Thursday, December 16, 2010

DDL Statement v/s Commit Statement

Some important facts about DDL and Commit statements

Whenever a DDL statement is executed Oracle internally does the following processing:

  1. Parsing of the DDL statement (Checks for the Syntax of the statement)
  2. Commit (If parsing is successful)
  3. Execute the DDL
  4. Commit

It means Oracle issues an implicit commit BEFORE (After Successful parsing) and AFTER execution of any data definition language (DDL, Like CREATE TABLE…, ALTER TABLE…, DROP TABLE…, ANALYZE TABLE…, CREATE PROCEDURE/SEQUENCE etc. etc.) statement.

So, even if your DDL statement parse successfully but fails during execution, you cannot roll back the previous transactions because the server issued a commit.
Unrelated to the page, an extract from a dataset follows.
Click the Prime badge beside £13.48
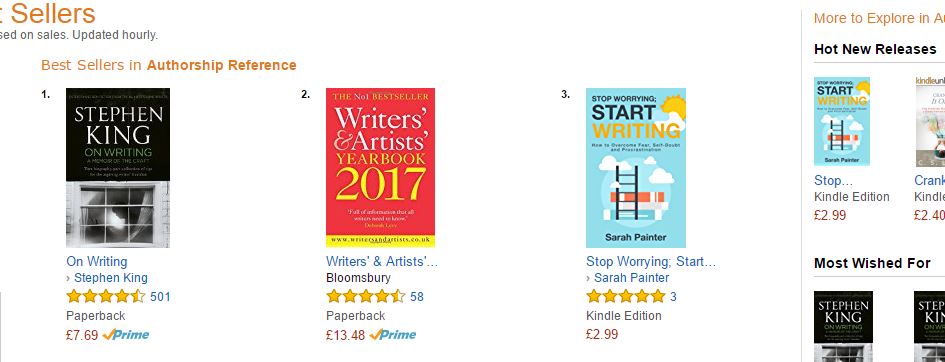 point(392,334)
Let us check this by an example.

SQL> CREATE TABLE DDL_COMMIT(test_value VARCHAR2(100));

Table created.

SQL> INSERT INTO DDL_COMMIT(test_value) VALUES('INSERT BEFORE DDL STATEMENT');

1 row created.

--This DDL statement is syntactically correct hence will be parsed successfully and will issue an internal commit. 
SQL> DROP TABLE XYZ;
DROP TABLE XYZ
           *
ERROR at line 1:
ORA-00942: table or view does not exist

--This Rollback statement can’t rollback the last INSERT as it is already committed to database.

SQL> ROLLBACK;

Rollback complete.

SQL> SELECT *
  2    FROM DDL_COMMIT;

TEST_VALUE
---------------------------
INSERT BEFORE DDL STATEMENT

Now let us check what happens to the transactions when a syntactically incorrect DDL is issued.
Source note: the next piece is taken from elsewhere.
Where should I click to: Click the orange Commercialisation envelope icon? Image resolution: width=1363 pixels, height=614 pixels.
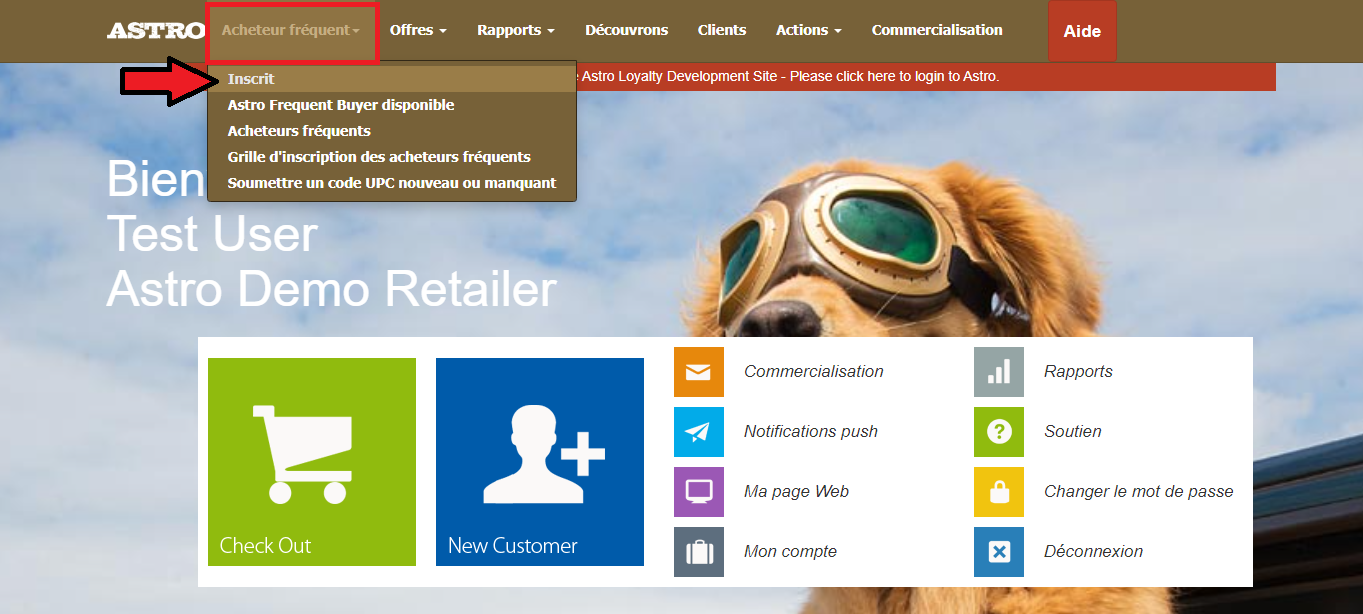click(698, 372)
SQL> INSERT INTO DDL_COMMIT(test_value) VALUES('INSERT BEFORE Syntactically In-Correct DDL STATEMENT');

1 row created.

SQL> SELECT *
  2    FROM DDL_COMMIT;

TEST_VALUE
---------------------------------------------------
INSERT BEFORE DDL STATEMENT
INSERT BEFORE Syntactically In-Correct DDL STATEMENT 

--This DDL statement is syntactically in-correct hence will fail during parsing itself and internal commit will not be issued. 
SQL> DROP TABLE XYZ ABC;
DROP TABLE XYZ ABC
               *
ERROR at line 1:
ORA-00933: SQL command not properly ended

--This Rollback statement will rollback the last INSERT
SQL> ROLLBACK;

Rollback complete.

SQL> SELECT *
  2    FROM DDL_COMMIT;

TEST_VALUE
---------------------------
INSERT BEFORE DDL STATEMENT

Since DDL “DROP TABLE XYZ” was executed after the first record inserted into table. It got committed. You can see that even DDL command (DROP TABLE XYZ;) fails during execution the data gets committed into database.
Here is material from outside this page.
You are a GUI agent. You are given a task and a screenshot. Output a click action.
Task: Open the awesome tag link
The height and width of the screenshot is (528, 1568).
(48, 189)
However the 2nd DDL statement “DROP TABLE XYZ ABC” which is syntactically incorrect fails at the time of parsing itself hence the 2nd record didn’t get automatically committed to database.  

So whenever you use any DDL statement in any of your program using DYNAMIC SQL (Using EXCECUTE IMMEDIATE) take care of the Transaction commit/rollback before that DDL statement.

If it is really necessary to use a DDL in PL/SQL program, it is advisable to use a separate procedure with Autonomous Transaction for that DDL so that it does not commit the previous transactions.